START EXTRACTED INFORMATION

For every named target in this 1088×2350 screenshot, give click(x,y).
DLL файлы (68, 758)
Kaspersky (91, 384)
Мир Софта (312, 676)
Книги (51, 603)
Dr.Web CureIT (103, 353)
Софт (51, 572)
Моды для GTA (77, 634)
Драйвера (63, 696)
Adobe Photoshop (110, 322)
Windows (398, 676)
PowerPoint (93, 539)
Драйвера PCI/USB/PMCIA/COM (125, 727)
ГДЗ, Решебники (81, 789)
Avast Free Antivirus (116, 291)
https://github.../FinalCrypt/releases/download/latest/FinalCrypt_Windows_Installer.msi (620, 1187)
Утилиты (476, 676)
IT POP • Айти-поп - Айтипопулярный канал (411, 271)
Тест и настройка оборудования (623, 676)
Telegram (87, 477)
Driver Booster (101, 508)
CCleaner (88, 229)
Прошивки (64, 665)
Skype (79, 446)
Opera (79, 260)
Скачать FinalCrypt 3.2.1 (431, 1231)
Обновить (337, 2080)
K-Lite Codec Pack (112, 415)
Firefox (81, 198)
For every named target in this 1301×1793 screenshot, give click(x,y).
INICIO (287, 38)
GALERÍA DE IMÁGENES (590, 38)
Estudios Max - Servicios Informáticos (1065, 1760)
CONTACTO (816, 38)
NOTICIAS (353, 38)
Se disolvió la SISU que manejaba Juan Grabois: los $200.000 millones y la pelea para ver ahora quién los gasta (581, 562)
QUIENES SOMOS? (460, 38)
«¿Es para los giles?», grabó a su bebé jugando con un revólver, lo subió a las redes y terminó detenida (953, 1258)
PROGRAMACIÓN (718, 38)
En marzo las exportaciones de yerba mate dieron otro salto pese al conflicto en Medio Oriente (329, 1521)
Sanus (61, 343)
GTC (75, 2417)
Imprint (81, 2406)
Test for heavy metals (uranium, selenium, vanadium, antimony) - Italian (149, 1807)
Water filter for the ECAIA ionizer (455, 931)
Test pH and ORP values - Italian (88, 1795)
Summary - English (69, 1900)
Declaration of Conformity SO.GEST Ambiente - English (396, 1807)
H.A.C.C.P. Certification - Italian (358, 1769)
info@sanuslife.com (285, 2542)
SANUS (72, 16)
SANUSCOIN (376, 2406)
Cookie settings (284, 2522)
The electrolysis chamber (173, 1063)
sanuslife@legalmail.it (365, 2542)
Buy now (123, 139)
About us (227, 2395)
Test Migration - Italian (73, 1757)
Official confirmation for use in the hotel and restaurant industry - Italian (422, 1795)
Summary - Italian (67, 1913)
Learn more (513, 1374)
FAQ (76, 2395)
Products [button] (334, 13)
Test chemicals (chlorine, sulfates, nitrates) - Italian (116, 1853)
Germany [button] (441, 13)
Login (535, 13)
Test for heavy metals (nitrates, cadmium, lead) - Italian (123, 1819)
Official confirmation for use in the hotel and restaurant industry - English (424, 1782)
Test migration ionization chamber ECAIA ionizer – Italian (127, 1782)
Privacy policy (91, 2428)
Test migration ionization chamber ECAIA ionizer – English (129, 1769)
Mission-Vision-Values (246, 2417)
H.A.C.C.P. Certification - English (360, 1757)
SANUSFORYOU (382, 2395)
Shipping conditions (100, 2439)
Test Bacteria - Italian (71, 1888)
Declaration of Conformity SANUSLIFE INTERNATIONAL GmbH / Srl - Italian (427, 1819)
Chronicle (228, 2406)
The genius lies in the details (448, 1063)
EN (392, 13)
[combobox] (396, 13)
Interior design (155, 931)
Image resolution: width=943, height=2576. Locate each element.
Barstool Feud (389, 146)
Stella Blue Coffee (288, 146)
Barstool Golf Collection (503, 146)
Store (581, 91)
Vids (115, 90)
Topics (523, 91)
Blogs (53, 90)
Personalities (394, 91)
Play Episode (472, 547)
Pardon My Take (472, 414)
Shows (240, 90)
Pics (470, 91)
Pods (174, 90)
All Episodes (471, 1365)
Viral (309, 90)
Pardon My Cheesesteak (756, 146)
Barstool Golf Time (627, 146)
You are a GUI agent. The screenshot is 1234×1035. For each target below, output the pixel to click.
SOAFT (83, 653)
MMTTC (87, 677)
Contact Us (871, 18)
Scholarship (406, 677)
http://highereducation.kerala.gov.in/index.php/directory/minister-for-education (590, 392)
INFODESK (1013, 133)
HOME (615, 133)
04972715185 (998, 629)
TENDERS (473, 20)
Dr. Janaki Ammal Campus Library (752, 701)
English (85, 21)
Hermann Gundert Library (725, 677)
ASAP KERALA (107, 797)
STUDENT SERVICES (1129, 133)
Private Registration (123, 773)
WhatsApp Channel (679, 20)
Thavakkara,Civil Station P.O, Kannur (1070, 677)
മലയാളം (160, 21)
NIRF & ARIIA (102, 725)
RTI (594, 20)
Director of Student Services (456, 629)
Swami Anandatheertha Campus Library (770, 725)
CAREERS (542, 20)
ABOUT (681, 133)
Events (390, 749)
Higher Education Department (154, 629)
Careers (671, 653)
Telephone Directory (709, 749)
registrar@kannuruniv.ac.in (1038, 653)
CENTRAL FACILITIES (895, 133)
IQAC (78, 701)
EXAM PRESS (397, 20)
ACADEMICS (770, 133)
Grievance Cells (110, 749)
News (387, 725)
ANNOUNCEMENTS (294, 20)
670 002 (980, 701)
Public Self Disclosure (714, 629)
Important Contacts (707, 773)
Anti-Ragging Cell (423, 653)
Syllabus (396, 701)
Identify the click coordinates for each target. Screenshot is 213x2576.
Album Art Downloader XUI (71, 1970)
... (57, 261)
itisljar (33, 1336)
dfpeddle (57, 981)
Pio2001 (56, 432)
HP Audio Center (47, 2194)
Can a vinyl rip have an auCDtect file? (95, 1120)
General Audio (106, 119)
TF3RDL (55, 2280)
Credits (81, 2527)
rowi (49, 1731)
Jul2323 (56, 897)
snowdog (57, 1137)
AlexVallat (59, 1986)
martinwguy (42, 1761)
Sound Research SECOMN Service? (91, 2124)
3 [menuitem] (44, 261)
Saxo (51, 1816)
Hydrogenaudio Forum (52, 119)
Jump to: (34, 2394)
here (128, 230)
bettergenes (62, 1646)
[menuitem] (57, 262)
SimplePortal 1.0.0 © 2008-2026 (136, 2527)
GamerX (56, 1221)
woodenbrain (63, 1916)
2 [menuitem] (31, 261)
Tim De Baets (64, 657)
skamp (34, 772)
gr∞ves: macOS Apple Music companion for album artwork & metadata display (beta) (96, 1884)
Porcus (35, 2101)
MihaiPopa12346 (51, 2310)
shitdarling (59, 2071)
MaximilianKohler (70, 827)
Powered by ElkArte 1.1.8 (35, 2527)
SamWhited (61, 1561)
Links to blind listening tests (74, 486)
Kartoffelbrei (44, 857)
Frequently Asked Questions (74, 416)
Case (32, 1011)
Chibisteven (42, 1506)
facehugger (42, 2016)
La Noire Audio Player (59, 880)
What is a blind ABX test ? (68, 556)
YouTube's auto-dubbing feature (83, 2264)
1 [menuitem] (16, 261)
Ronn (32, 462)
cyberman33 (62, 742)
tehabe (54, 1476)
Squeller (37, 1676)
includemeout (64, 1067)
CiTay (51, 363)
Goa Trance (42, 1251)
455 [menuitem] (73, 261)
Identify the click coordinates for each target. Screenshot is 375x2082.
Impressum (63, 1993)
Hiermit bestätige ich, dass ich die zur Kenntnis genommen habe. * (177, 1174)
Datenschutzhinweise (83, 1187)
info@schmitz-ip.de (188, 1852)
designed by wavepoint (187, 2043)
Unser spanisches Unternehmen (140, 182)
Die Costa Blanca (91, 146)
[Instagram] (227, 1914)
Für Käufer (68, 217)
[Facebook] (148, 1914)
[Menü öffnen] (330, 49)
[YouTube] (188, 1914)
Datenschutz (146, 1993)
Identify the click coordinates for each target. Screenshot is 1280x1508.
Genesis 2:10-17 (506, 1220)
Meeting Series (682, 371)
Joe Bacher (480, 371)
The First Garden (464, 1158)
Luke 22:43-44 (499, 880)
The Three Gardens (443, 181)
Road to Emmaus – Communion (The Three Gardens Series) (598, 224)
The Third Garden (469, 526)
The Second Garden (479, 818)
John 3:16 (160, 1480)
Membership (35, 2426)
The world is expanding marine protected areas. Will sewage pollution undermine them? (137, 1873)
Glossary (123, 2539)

END EXTRACTED INFORMATION

__TASK PROMPT__.
When the word "give" occurs in a line above, list that line.

__THE ANSWER__.
For every named target in this 1088×2350 screenshot, give click(x,y).
For every named target in this 1301×1793 screenshot, give click(x,y).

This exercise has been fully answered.